Observer contributor Ken Garber’s father spent his last years at Huron Woods. “To most people, Huron Woods, if they’re aware of it at all, is just another assisted living facility that does dementia care,” he says. “To those of us who’ve had family members there, however, its loss would be calamitous.”
“To change the surroundings for an elderly person is very traumatic,” says Jane Grimes, whose mother also spent her last years at Huron Woods. For people with impaired memories, she says, any abrupt major change “will cause an immediate decline in their health and behavior.”
Grimes was on staff when Huron Woods opened in 1991. “Instead of merely providing safety and care, Huron Woods created ways to help residents remain as independent as possible for as long as possible–and it became a model for others,” she says.
“Huron Woods offered its residents a new psychosocial model of dementia care,” Garber adds: “to explicitly recognize, nurture, and protect … the personhood of its residents.
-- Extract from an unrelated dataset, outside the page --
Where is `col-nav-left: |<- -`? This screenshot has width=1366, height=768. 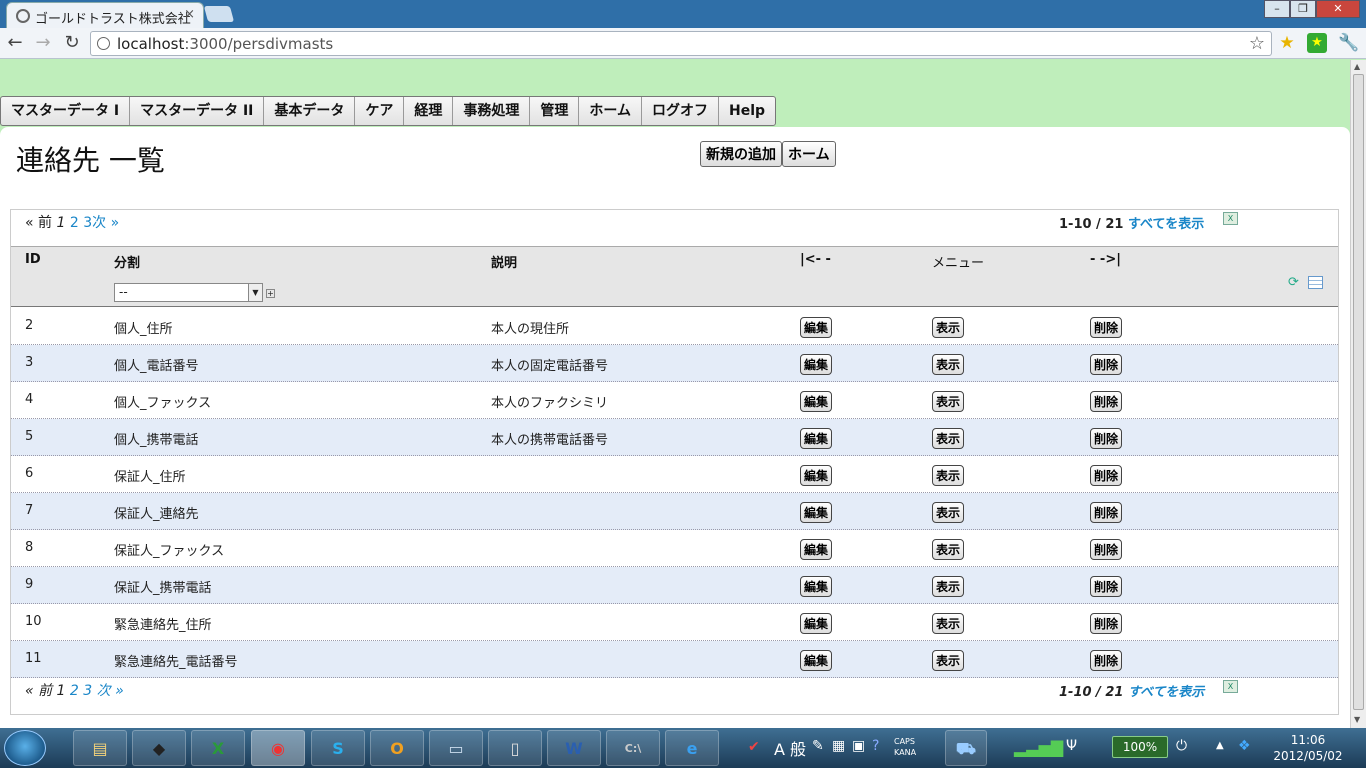
col-nav-left: |<- - is located at coordinates (816, 260).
This stood in stark opposition to the medicalized model of dementia prevalent at the time, and still very pervasive, [that] views dementia as a neuropsychological pathology in which efforts are directed to meeting people’s daily needs and minimizing their suffering.”
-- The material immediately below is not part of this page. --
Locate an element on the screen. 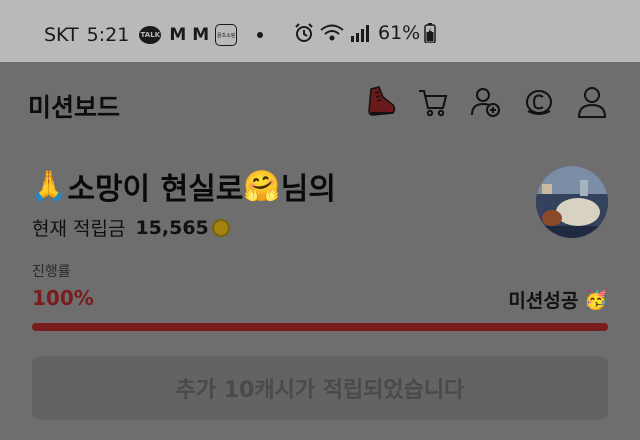 Image resolution: width=640 pixels, height=440 pixels. cash-button is located at coordinates (539, 104).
Huron Woods was designed as five separate “homes,” each accommodating fifteen seniors, with a very low (five-to-one) resident/staff ratio and regular assistance from occupational, art, and music therapies.
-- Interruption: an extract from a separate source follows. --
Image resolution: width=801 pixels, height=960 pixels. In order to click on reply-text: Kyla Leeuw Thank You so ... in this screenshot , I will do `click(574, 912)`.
Trinity has offered to move all Huron Woods residents to Glacier Hills’ Pavilion Building, which will be renamed Huron Woods at Glacier Hills. Spokesperson Eve Pidgeon says they hope to hire some of the 115 people who will lose their jobs when Huron Woods closes. (Those who don’t land there or elsewhere in the Trinity system will receive severance.)
Pidgeon says they’ll convert semi-private rooms to private rooms, freshen the interior, and install “decorations/artifacts from Huron Woods in order to create a familiar environment.” In an email to Garber, Kastner wrote that Trinity is “committed to offering programming at Glacier Hills that is consistent with the high standards you and your loved ones expect.”
Glen Harry is still waiting to see what that means. His wife was diagnosed with early onset dementia at the age of fifty-five, and he retired in 2012 to care for her at home. When he could no longer manage, he researched local facilities. “It became apparent that Huron Woods was the next best place to home,” he says. “It is a place that really, really cares about people.”
As of mid-March, Harry says, “I’ve heard nothing about Trinity’s plans to move residents or help them transition to an entirely new environment. Frankly, I’m very concerned about the level of care that will be provided.”
Pidgeon acknowledges that the Glacier Hills resident-to-staff ratio is higher, six-to-one, but says that during the transition it will be raised “as we provide added support.” She says that Huron Woods at Glacier Hills will include several “households,” including a memory care, long-term care, and a smaller assisted-living household. “Residents of all households will have access to Glacier Hills’ life enrichment center and the abundance of programs that support residents in any stage.”
Currently, the memory care program at Glacier Hills has sixty residents; if all Huron Woods residents move, the number will rise by 45 percent. Pidgeon promises residents who relocate “will find themselves in dedicated households with familiar staff members and neighbors (other residents from Huron Woods).” At press time, however, few Huron Woods staff members had received employment offers, and some had already taken jobs elsewhere.
“We’ve seen no sign that Trinity Health will reconsider, so we’re pretty much convinced the move will take place,” Garber says. “Most of our efforts are now directed at protecting residents from the effects of a potentially traumatic move, making sure as many of the Huron Woods staff as possible will find jobs within the system, and making sure the new facility reflects the philosophy and physical amenities that best meet the residents’ needs.
“I hope with all my heart that they can make this work, even as I mourn the loss of Huron Woods as I’ve known it … Huron Woods will always be family to me.”
This article has been edited since it was published in the April 2019 Ann Arbor Observer. The spelling of Diane Saulter’s name has been corrected.